Qualche giorno fa la corte d’appello di Torino, dopo un rinvio dalla Cassazione, ha di nuovo assolto il venticinquenne che aveva ucciso il padre per difendere, si dice, la madre. In queste ore un padre uccide il figlio che minacciava, si dice, i genitori. L’11 gennaio 2 ragazzi uccidono il padre in Calabria e ne occultano il cadavere anche in questo caso, si dice, a tutela della mamma.
Nessuno di noi e, forse, nemmeno i magistrati, sapranno mai quali drammi familiari si nascondessero dietro queste tragedie: quali fatti, quali atteggiamenti, quali parole le abbiano innescate. Un dato è certo: la morte è sempre l’ultimo rimedio, ammesso che sia un rimedio.

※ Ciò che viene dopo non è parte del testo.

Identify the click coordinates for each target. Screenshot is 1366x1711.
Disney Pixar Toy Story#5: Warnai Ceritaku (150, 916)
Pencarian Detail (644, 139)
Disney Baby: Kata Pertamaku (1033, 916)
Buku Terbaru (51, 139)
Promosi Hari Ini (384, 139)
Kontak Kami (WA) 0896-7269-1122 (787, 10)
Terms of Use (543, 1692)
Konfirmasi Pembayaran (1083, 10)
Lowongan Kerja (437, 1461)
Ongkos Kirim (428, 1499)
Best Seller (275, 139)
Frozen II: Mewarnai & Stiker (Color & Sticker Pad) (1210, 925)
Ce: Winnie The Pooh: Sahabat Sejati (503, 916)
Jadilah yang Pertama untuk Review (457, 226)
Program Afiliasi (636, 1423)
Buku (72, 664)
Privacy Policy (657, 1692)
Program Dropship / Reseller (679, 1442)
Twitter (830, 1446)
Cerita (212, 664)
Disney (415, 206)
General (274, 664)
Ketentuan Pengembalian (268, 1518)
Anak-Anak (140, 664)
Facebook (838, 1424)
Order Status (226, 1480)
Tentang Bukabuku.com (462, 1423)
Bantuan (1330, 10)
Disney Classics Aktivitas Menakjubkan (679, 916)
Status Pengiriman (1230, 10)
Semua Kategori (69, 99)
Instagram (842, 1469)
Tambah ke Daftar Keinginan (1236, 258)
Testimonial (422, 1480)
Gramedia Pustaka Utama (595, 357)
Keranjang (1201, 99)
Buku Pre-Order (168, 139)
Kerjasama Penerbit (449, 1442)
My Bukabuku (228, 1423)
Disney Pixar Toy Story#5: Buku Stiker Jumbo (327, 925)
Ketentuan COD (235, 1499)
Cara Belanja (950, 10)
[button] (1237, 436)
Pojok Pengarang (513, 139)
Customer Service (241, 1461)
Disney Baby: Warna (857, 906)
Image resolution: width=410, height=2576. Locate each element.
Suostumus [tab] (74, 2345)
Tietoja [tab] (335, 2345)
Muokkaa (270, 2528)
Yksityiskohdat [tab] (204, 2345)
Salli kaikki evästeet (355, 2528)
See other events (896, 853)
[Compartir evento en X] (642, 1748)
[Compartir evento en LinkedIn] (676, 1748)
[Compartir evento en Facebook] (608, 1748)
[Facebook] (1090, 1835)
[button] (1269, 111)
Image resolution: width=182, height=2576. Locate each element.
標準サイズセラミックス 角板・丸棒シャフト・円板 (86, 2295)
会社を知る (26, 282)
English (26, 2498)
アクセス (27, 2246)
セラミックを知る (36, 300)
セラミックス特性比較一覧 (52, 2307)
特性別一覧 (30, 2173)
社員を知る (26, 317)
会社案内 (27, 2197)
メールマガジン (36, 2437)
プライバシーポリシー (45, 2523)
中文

E un dubbio: ci si scandalizza per i trenta anni invece dell’ergastolo (pena equivalente vista l’età), dati a un modenese che ha ucciso figlia e moglie mentre non si apre nessuna discussione sulla morte data ad un genitore. Si discute sulla legittima difesa, anche da parte dei tutori dell’ordine, e non si sente nessuna sillaba su quella praticata fra parenti. Un omicidio è sempre un omicidio e ci vorrebbero fior di prove ed attenuanti eventuali per non sanzionarlo. Non voglio esprimere giudizi, ma solo invitare a riflettere in modo non superficiale e schierato sul tema.